Java Concurrent ReentrantLock(Ja
前言
Reentrant是一种可重入锁,是一种递归无阻塞的同步机制。实现了和synchronized类似的同步策略。与synchronized配合使用的wait、notify、notifyall等函数,由Codition负责提供,这个后续另外会说。
使用
1、在使用上与synchronized差异的是 实现lock接口的reentrant需要手动的去lock和release,因为synchronized是JVM也就是Java语法层面实现的,而Lock是JDK里面实现的。相对于sychronized来说,我们使用时要比synchronized更加严谨,因为忘记释放锁非常容易导致死锁。建议选择在finally中进行锁的释放
2、lock实现的锁粒度可以控制更加小
3、Lock 实现能更支持更多高级的特性,比如说锁超时等。
4、因为是JDK实现,所以具有了更多特性的高级锁比如说:read lock、write lock,并且支持我们自定义特殊的锁,这个虽然通常用不太到,但必要时是非常有用的。

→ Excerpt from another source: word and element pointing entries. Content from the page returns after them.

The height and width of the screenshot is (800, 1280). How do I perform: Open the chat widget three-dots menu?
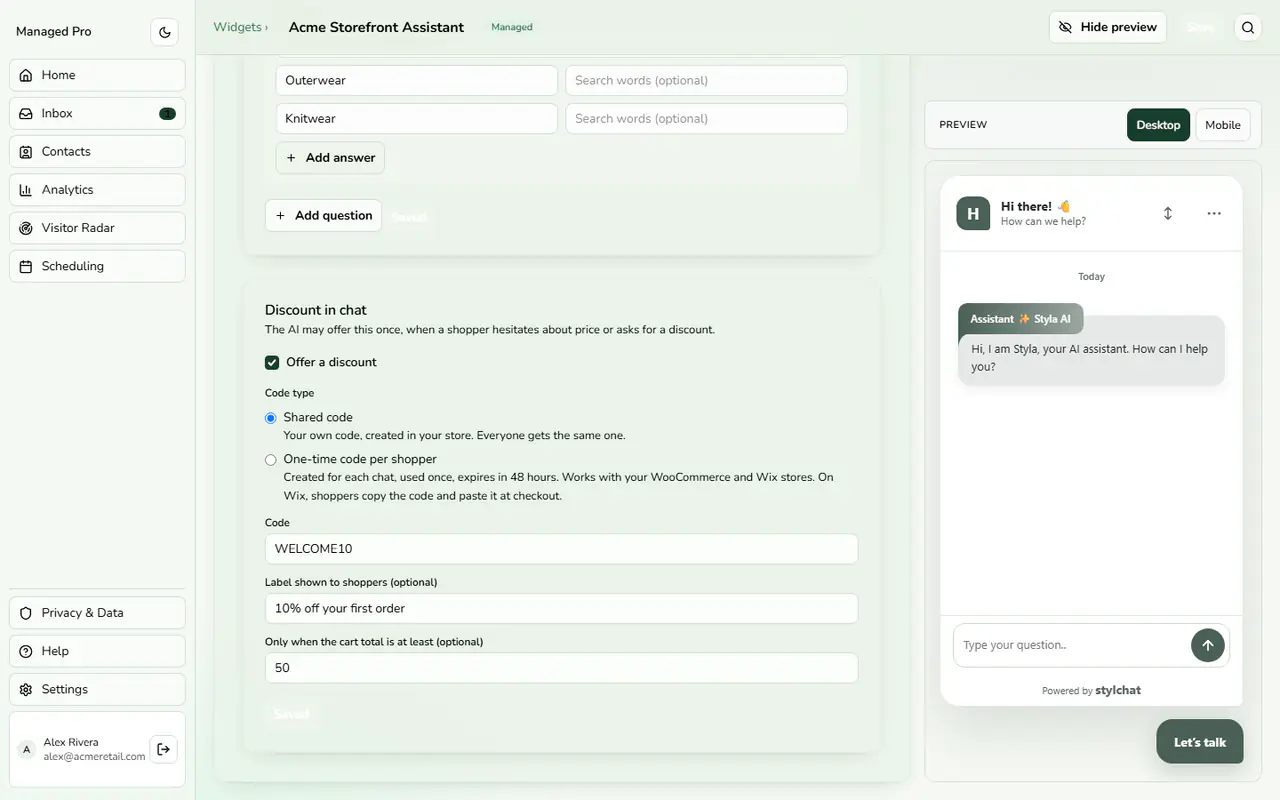1214,213
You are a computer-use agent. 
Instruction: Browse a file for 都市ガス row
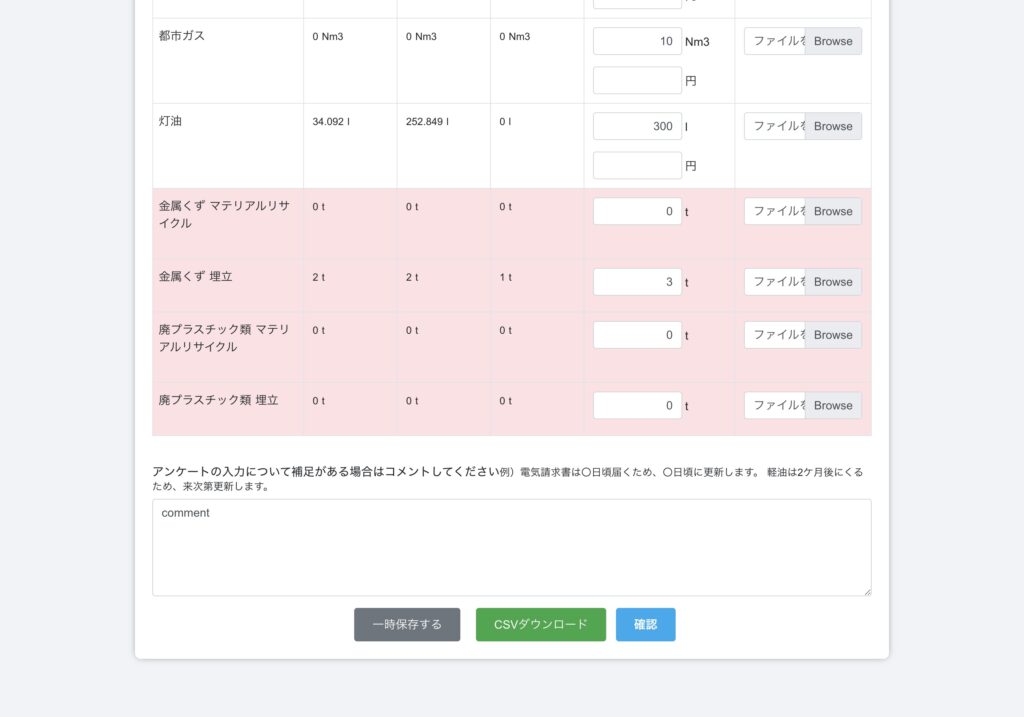pos(833,41)
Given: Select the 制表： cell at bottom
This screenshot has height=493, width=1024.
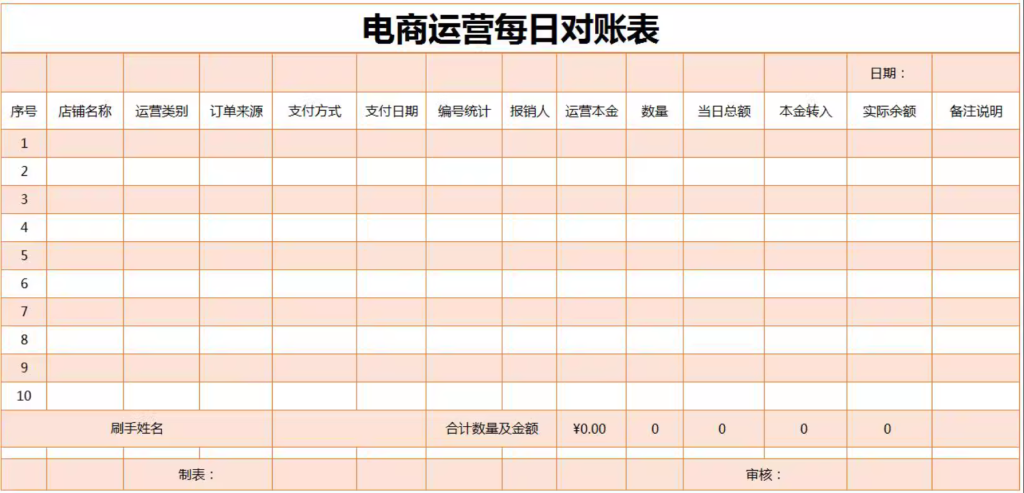Looking at the screenshot, I should 197,475.
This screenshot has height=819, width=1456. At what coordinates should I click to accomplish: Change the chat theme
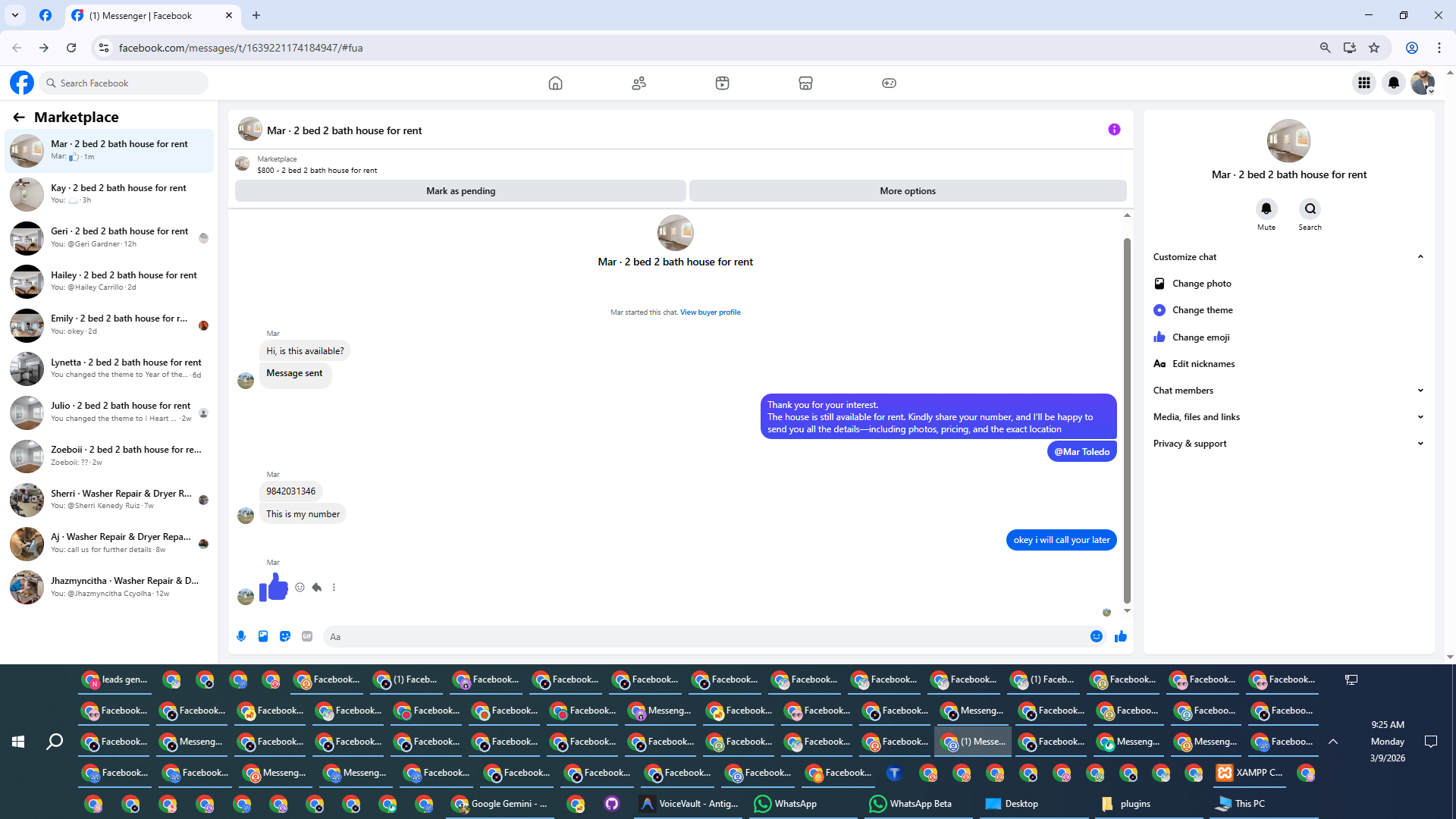coord(1202,310)
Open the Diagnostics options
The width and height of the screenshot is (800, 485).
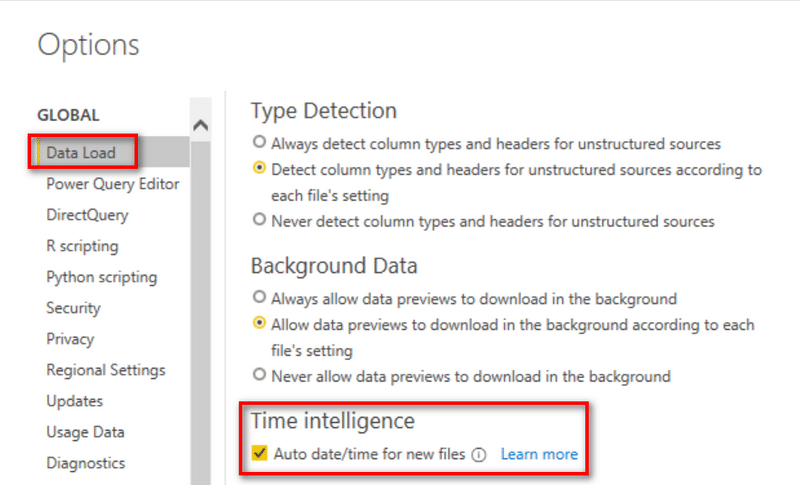(86, 463)
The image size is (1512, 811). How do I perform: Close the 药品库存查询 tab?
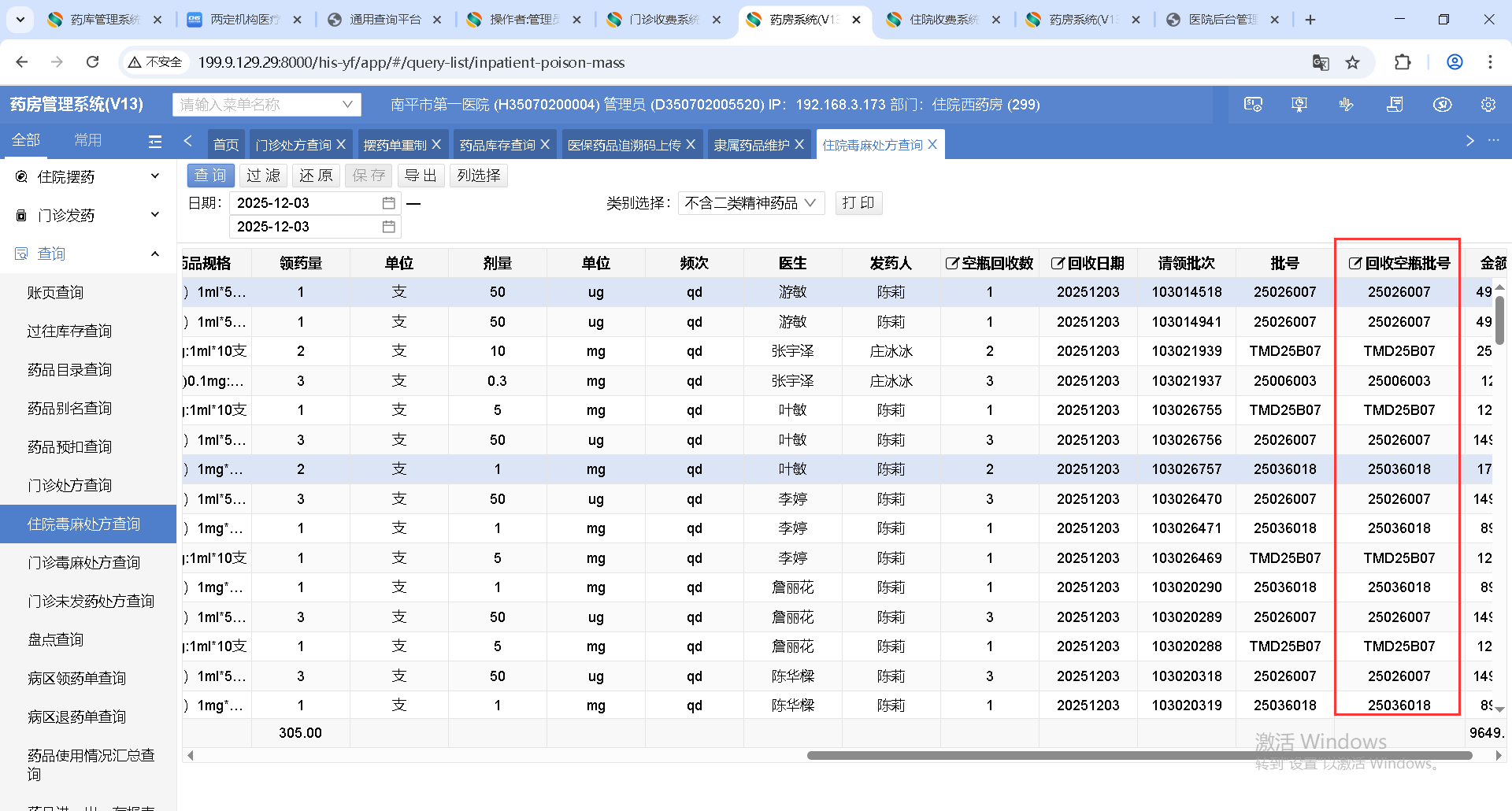(x=545, y=145)
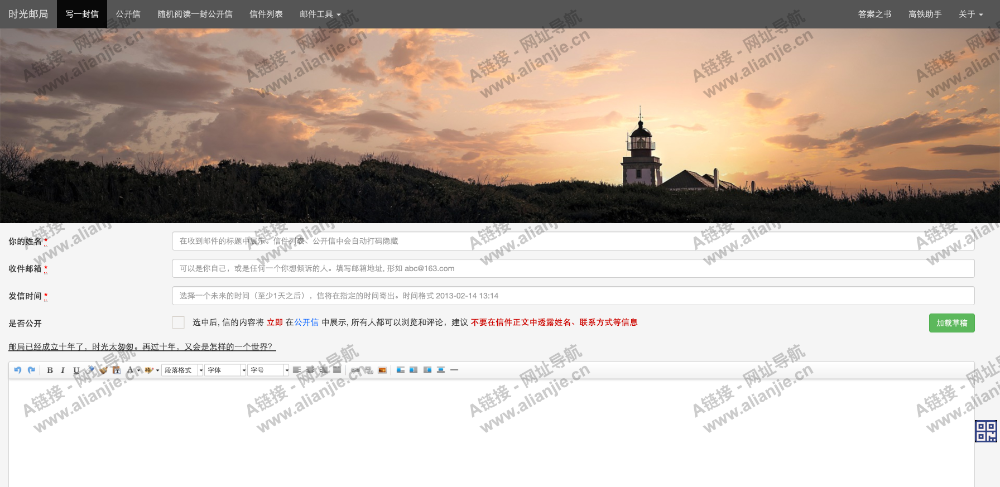Click the QR code icon at right edge
Viewport: 1000px width, 487px height.
(986, 431)
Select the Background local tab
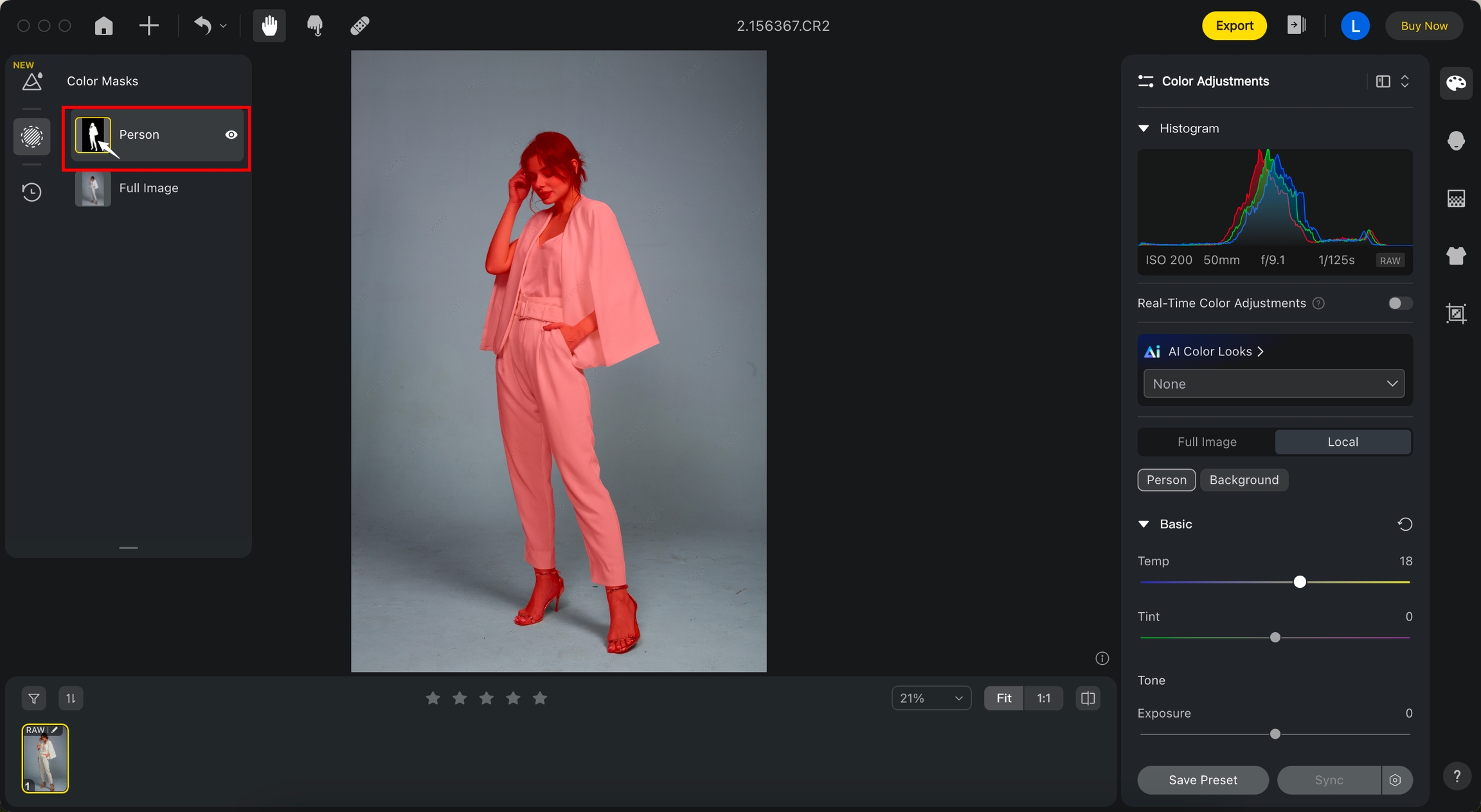1481x812 pixels. click(1243, 480)
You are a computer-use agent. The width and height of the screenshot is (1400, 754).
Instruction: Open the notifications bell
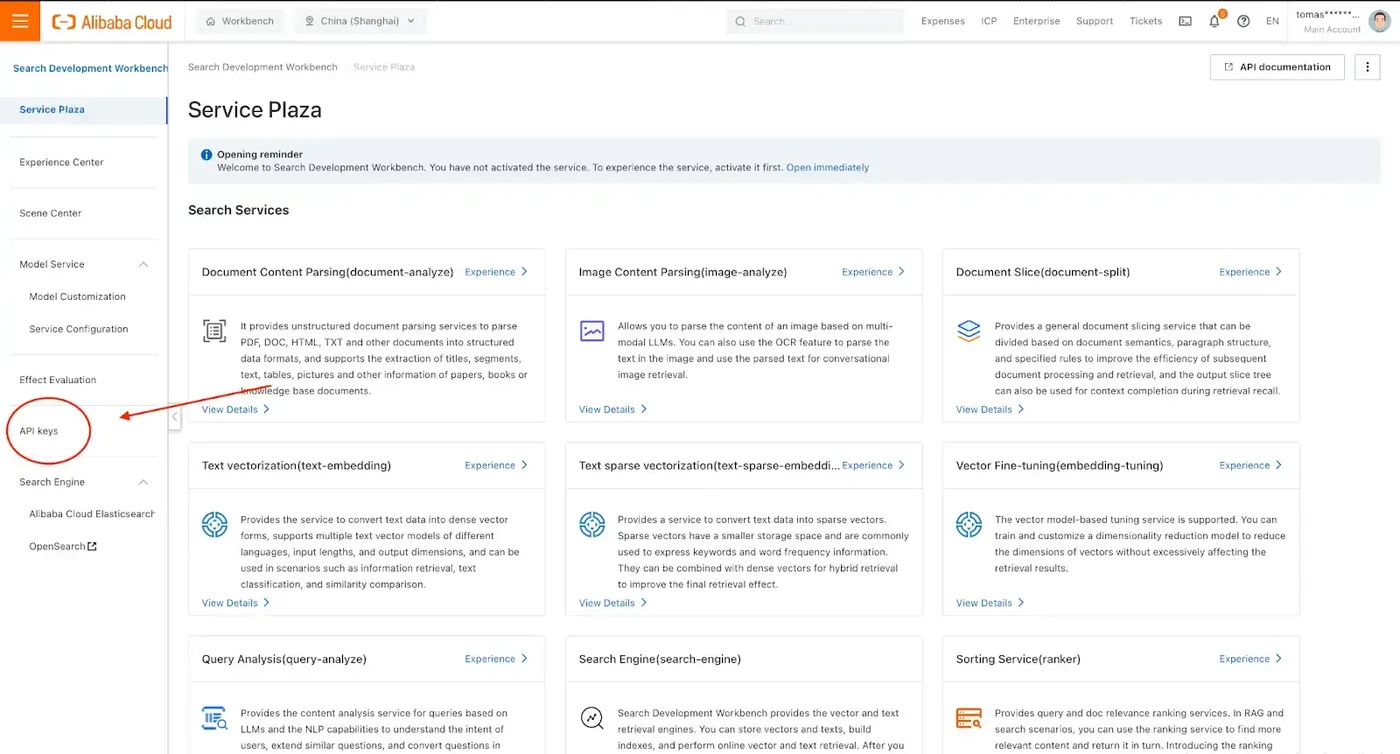point(1214,21)
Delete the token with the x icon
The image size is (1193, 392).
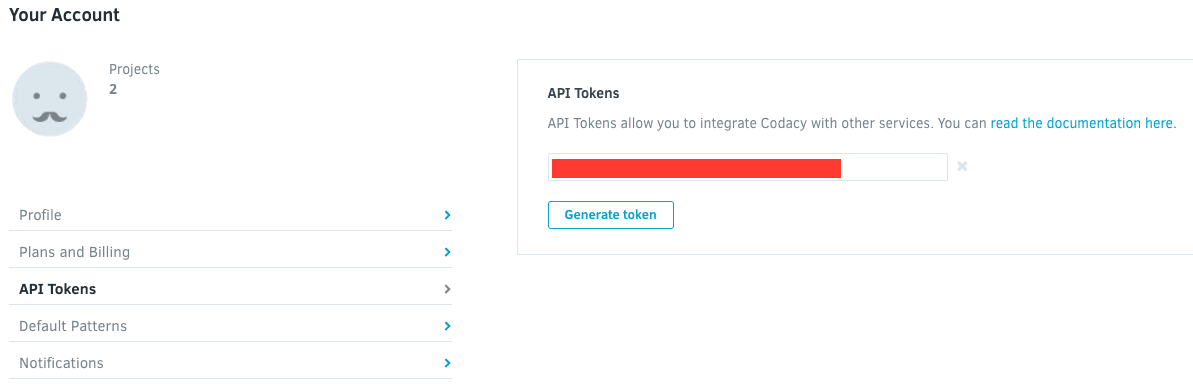[x=962, y=167]
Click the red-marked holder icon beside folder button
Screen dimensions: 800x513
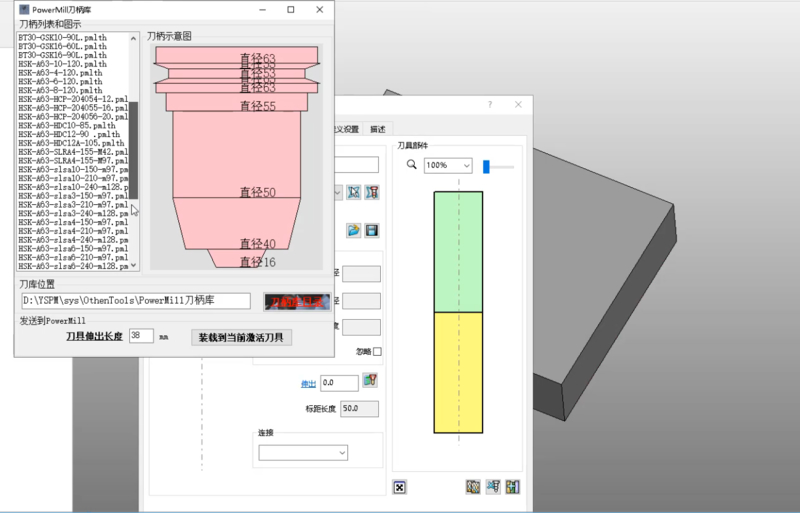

demo:首先是使用synchronize,感受一下
class Test1 {
private static volatile int condition = 0;
private static final Object lock = new Object();
public static void main(String[] args) throws InterruptedException {
Thread A = new Thread(new Runnable() {
@Override
public void run() {
synchronized (lock) {
while (!(condition == 1)) {
try {
lock.wait();
} catch (InterruptedException e) {
Thread.currentThread().interrupt();
}
}
System.out.println("a executed by notify");
}
}
});
A.start();
Thread.sleep(2000);
condition = 1;
synchronized (lock) {
lock.notify();
}
}
}
然后是使用Lock
import java.util.concurrent.locks.Condition;
import java.util.concurrent.locks.Lock;
import java.util.concurrent.locks.ReentrantLock;
class Test2 {
private static volatile int condition = 0;
private static Lock lock = new ReentrantLock();
private static Condition lockCondition = lock.newCondition();
public static void main(String[] args) throws InterruptedException {
Thread A = new Thread(new Runnable() {
@Override
public void run() {
lock.lock();
try {
while (!(condition == 1)) {
lockCondition.await();
}
} catch (InterruptedException e) {
Thread.currentThread().interrupt();
} finally {
lock.unlock();
}
System.out.println("a executed by condition");
}
});
A.start();
Thread.sleep(2000);
condition = 1;
lock.lock();
try {
lockCondition.signal();
} finally {
lock.unlock();
}
}
}
原理
开始看源码:
首先可以看到ReentrantLock实现了Lock和Serializable 接口,序列化不多说,Lock定义了是现在JDK中锁的规范,然后类中持有一个Sync对象,其中Sync是ReentrantLock的一个静态内部类,这是整个ReentrantLock的基础,Sync继承自AQS,换句话说AQS也就是ReentrantLock的实现基础。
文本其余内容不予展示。